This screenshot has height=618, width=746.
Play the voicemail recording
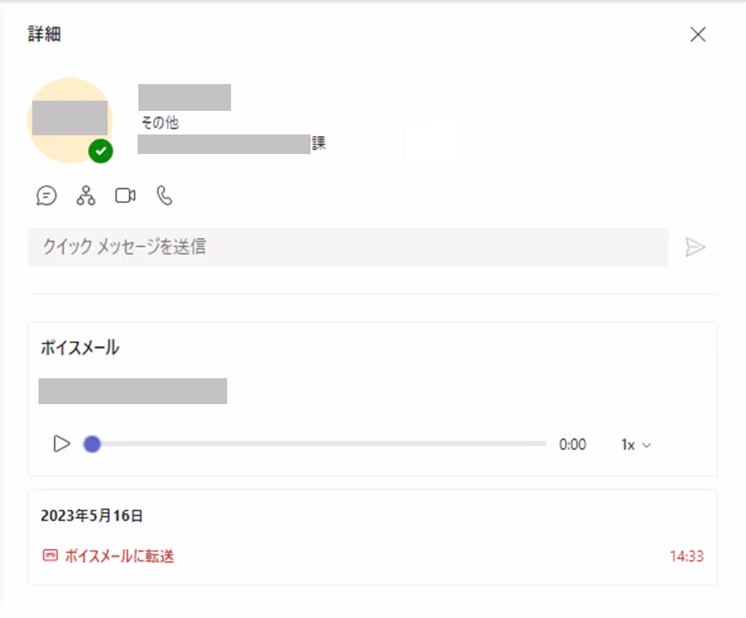click(61, 444)
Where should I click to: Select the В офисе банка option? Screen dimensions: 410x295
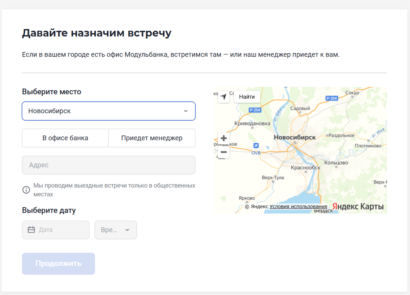coord(65,138)
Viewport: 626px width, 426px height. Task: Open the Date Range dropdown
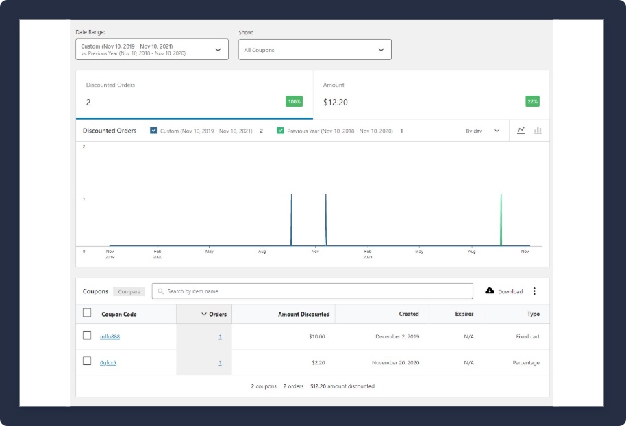click(x=151, y=49)
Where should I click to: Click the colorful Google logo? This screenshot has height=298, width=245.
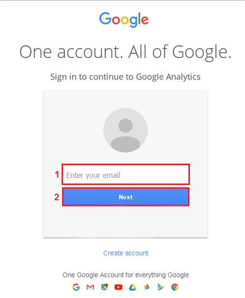click(x=124, y=20)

Exercise objective. The copy should hold exactly the lines from the line containing "Viewport: 626px width, 426px" through the last line of the records, both included, and no pictures or other lines.

Result below.
Viewport: 626px width, 426px height. Task: Open the Date Range dropdown
click(x=151, y=49)
Where should I click to: Click the colorful Google logo? This screenshot has height=298, width=245.
click(x=124, y=20)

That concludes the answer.